The Dow Jones Industrial Average and the Nasdaq Composite were up 0.8% each at 48,279.5 and 22,811.7, respectively, after midday Thursday. The S&P 500 added 0.7% to 6,829. Barring energy, all sectors were in the green, led by consumer discretionary.

West Texas Intermediate crude was up 2.3% at $96.54 a barrel intraday. The benchmark hit up to $102.70 a barrel earlier in the session. Brent crude edged up 0.6% to $94.96 per barrel.

The rebound in oil prices follows the sharpest one-day pullback since 2020 in the previous session as the US and Iran agreed to temporarily halt hostilities that had gripped the Middle East since the end of February.

"The Strait of Hormuz is not open," Abu Dhabi National Oil Chief Executive Sultan Al Jaber said in a LinkedIn post Thursday. "Access is being restricted, conditioned and controlled."

Iranian state media previously reported that transit through the strait was halted following Israeli attacks on Lebanon. Israeli Prime Minister Benjamin Netanyahu said the country would negotiate with Lebanon on disarming Hezbollah, CNN reported Thursday.

"We continue to contend that actual transit levels through the waterway will remain significantly depressed given that Iran is insisting vessels must coordinate with its military or face destruction," RBC Capital Markets said in a note.

Officials from Washington and Tehran are expected to meet this weekend in Pakistan, which helped broker the truce.

US Treasury yields were lower intraday, with the 10-year rate down two basis points at 4.27% and the two-year rate dropping 3.4 basis points to 3.76%.

In economic news, US inflation accelerated sequentially in February as real consumer spending edged higher, with analysts expecting price pressures to intensify due to the spillover effects of the Middle East conflict.

The Federal Reserve's preferred inflation metric -- which excludes food and energy -- rose 0.4% month over month, unchanged from January's reading. Annual growth slowed to 3% from 3.1%. All inflation prints met estimates in Bloomberg-compiled surveys.

"With headline inflation likely to test 4% soon, there is little chance the Fed will ease policy in the near term," BMO Capital Markets said in a note.

Weekly applications for unemployment insurance in the US rose more than expected, while continuing claims reached the lowest level since May 2024, government data showed.

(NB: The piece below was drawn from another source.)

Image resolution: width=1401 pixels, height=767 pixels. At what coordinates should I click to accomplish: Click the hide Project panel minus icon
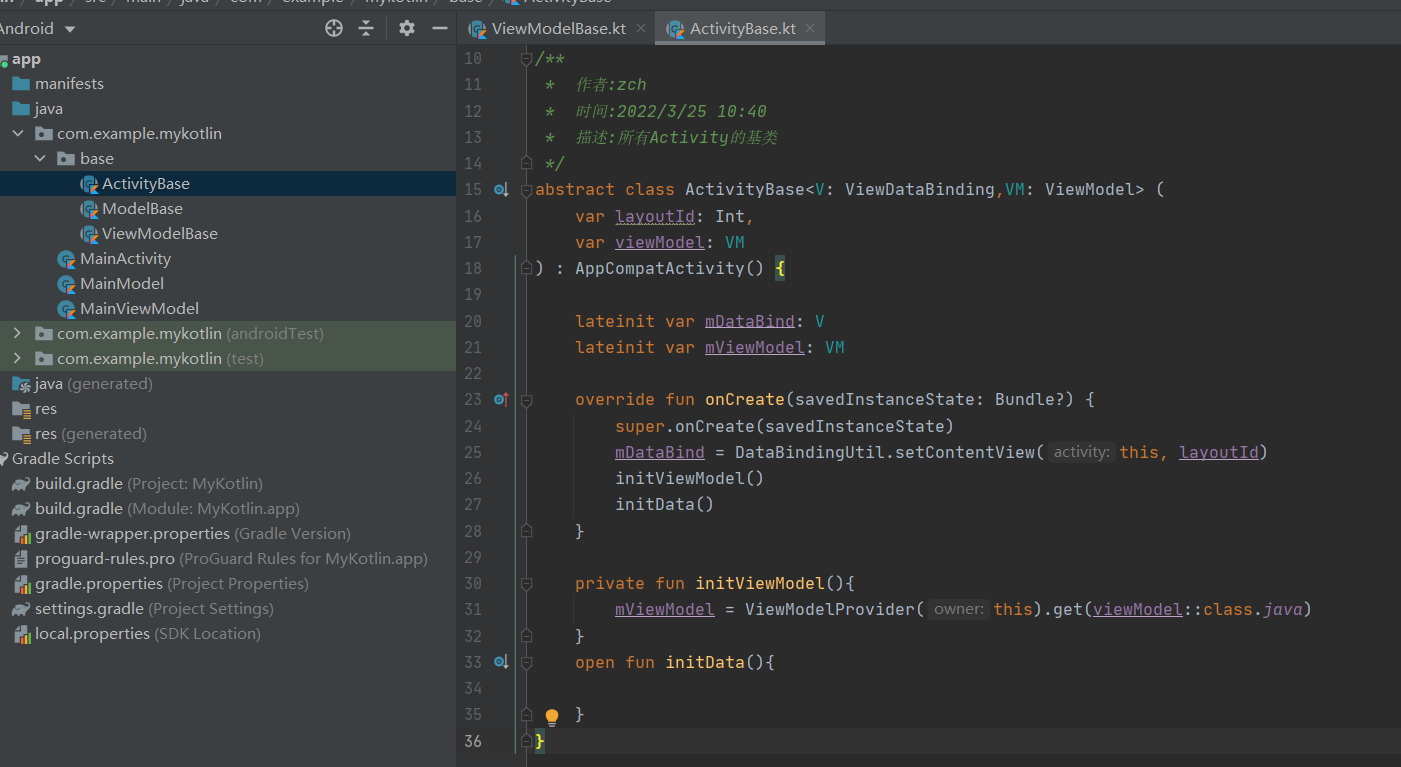point(440,28)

"The latest jobless claims data offer no evidence that the (US-Israel) war with Iran has had a notable impact on the labor market," Oxford Economics said in a note. "We don't think an upside surprise in one week is sending a signal that labor market conditions are softening."

In company news, CoreWeave (CRWV) agreed to supply artificial intelligence cloud capacity to Meta Platforms (META) in a $21 billion deal as the companies expanded their partnership amid robust demand for infrastructure supporting AI workloads. CoreWeave shares were up 6.1% intraday, while Meta rose 3%.

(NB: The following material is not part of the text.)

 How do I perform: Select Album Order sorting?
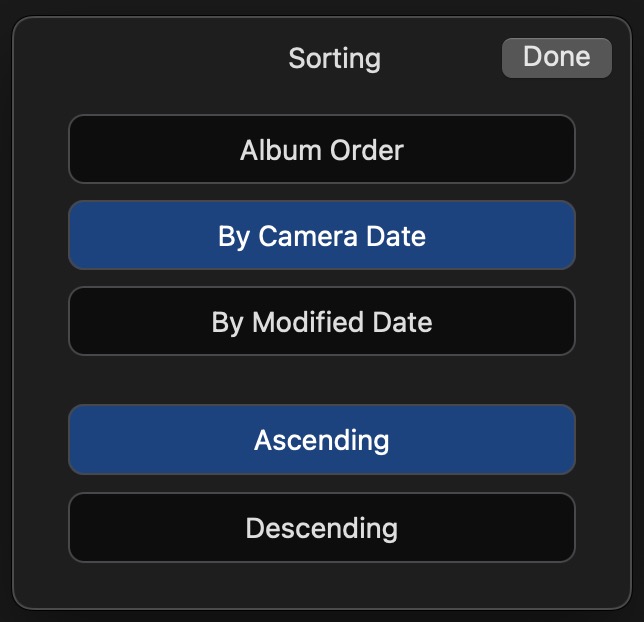pos(322,150)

Ares Management (ARES) agreed to acquire and take private Whitestone REIT (WSR) in an all-cash deal worth about $1.7 billion. Whitestone shares jumped 11%, while Ares advanced 0.5%.

Chevron (CVX) said it expected higher commodity prices driven by the Middle East conflict to boost first-quarter earnings in its upstream segment by up to $2.2 billion, though timing impacts could weigh on the oil giant's bottom line. The company's shares were down 1.4% intraday, among the worst performers on the Dow.

Gold was up 0.9% at $4,819 per troy ounce, while silver advanced 1.5% to $76.49 per ounce.